:: Input for this task
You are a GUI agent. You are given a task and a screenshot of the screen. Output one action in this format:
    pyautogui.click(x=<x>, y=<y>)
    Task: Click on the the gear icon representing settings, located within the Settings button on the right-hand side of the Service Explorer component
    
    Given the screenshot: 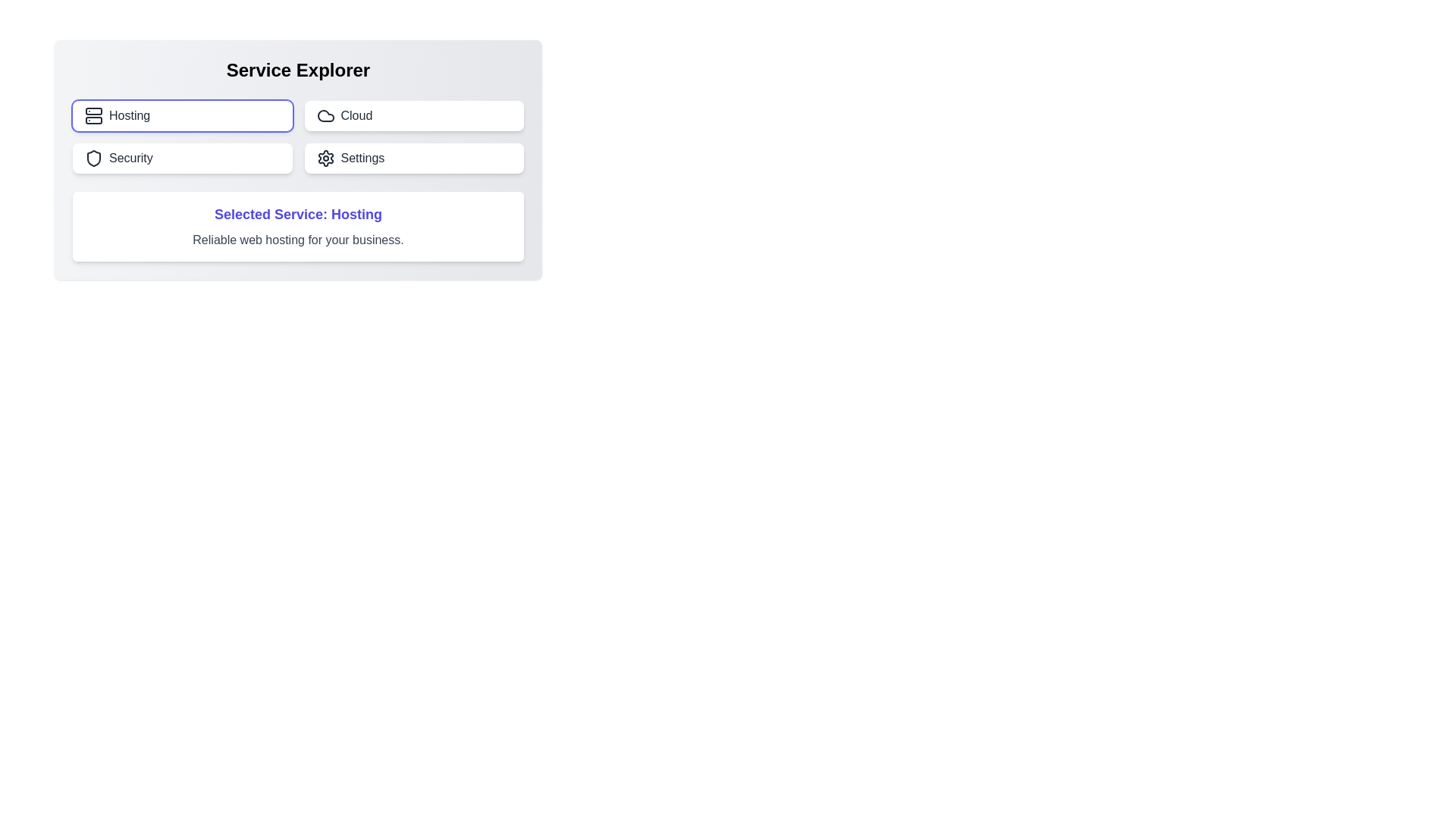 What is the action you would take?
    pyautogui.click(x=325, y=158)
    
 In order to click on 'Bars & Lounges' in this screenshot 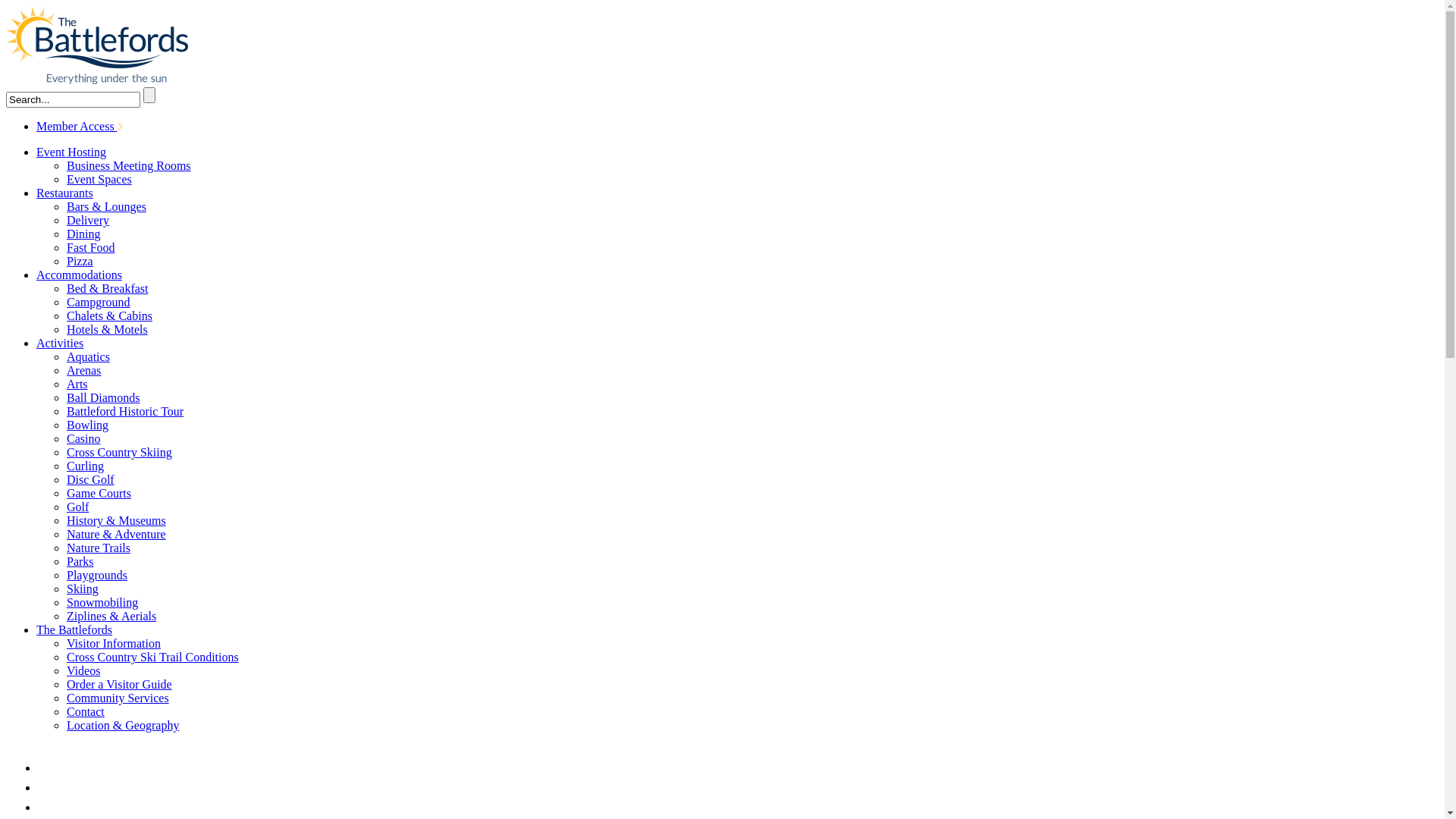, I will do `click(105, 206)`.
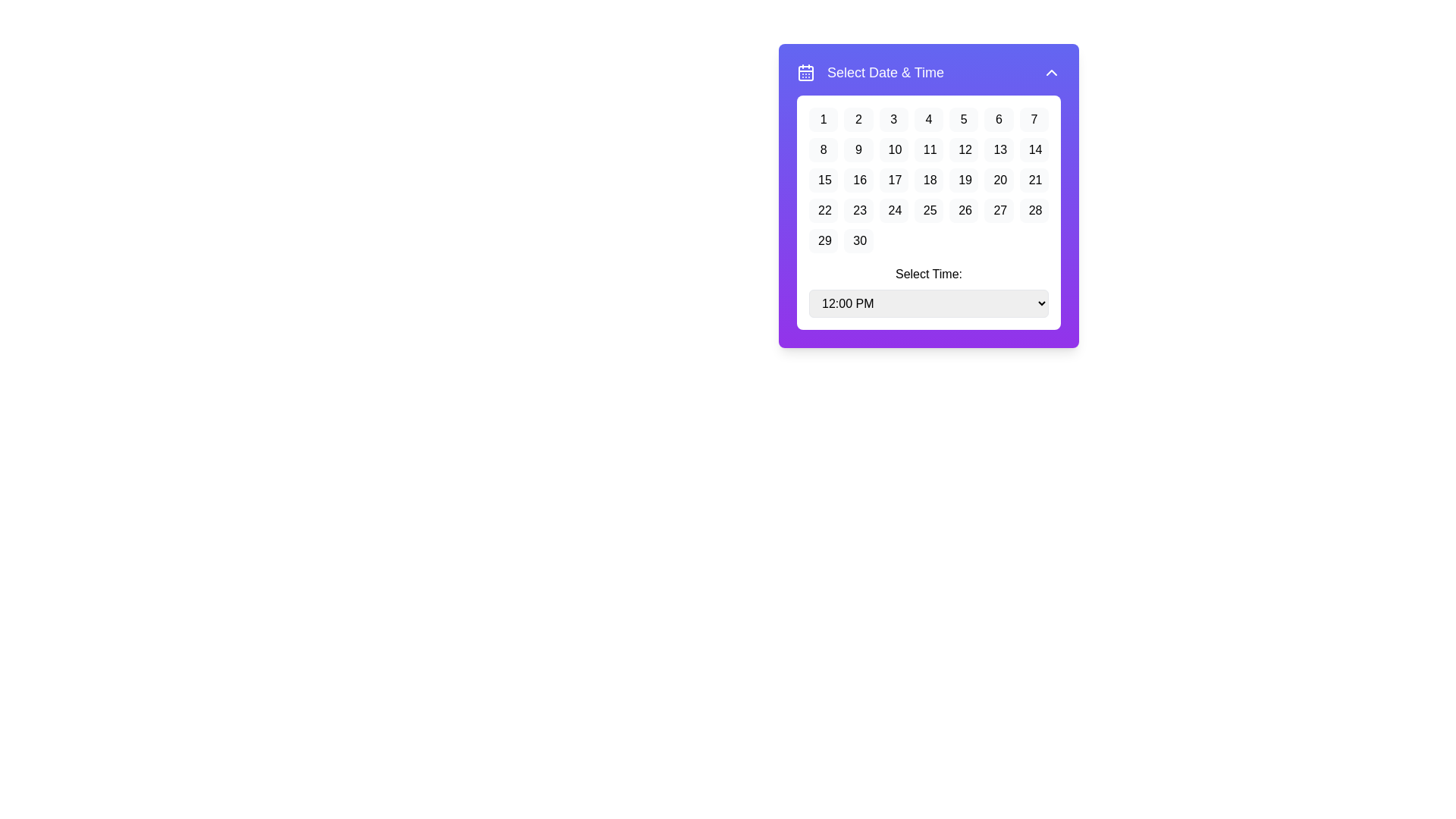  What do you see at coordinates (927, 180) in the screenshot?
I see `the calendar day selector in the interactive grid` at bounding box center [927, 180].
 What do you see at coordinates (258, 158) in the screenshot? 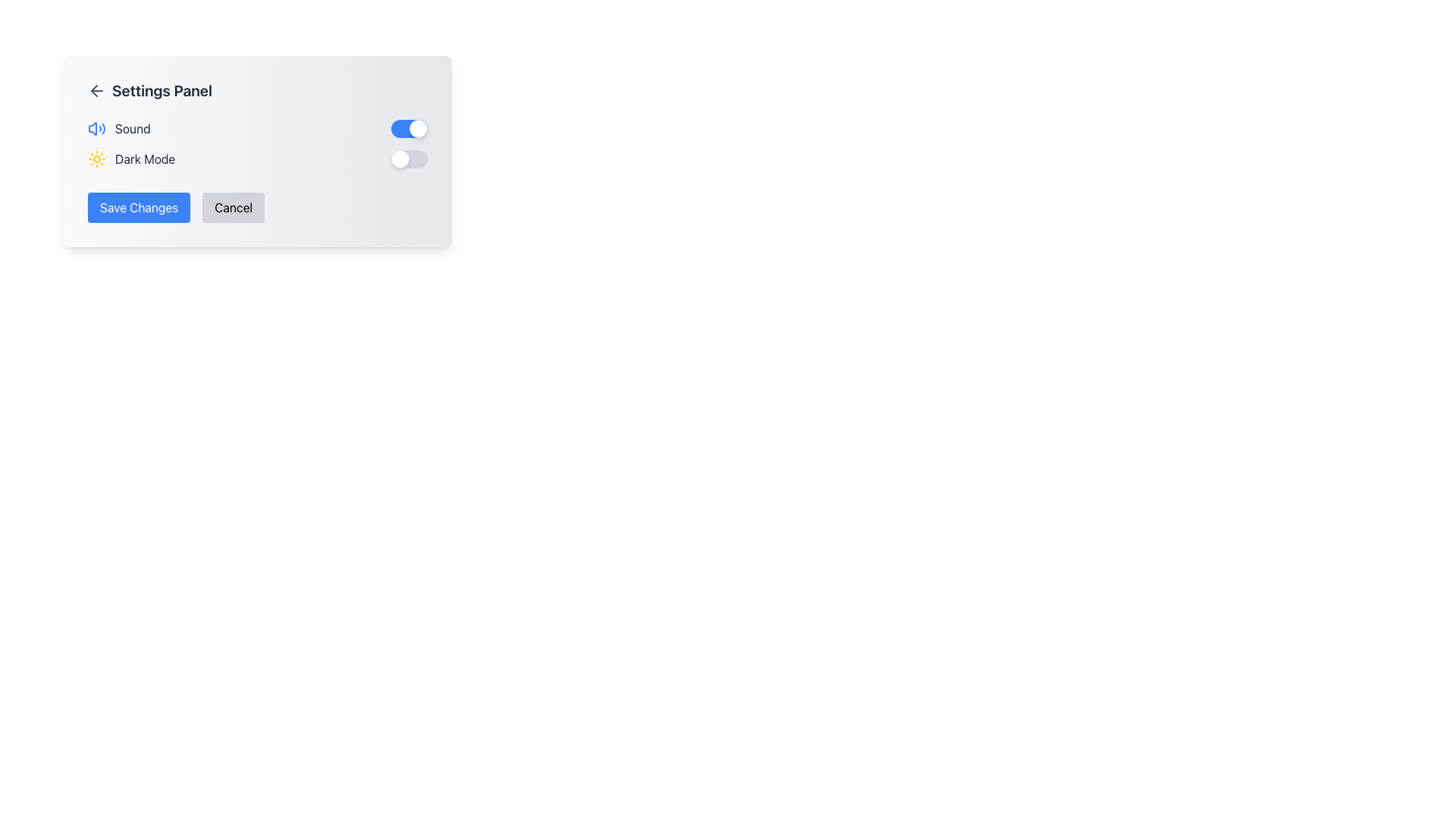
I see `the toggle knob of the 'Dark Mode' switch located in the 'Settings Panel' interface` at bounding box center [258, 158].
::::
▶ What you need to do
Copy the rows starting at the line that contains "What do you see at coordinates (258, 158)" and ending at the last row, swapping "screenshot" for "image" and keeping everything else the same. Leave the pictures out.

▶ Correct answer
 What do you see at coordinates (258, 158) in the image? 
I see `the toggle knob of the 'Dark Mode' switch located in the 'Settings Panel' interface` at bounding box center [258, 158].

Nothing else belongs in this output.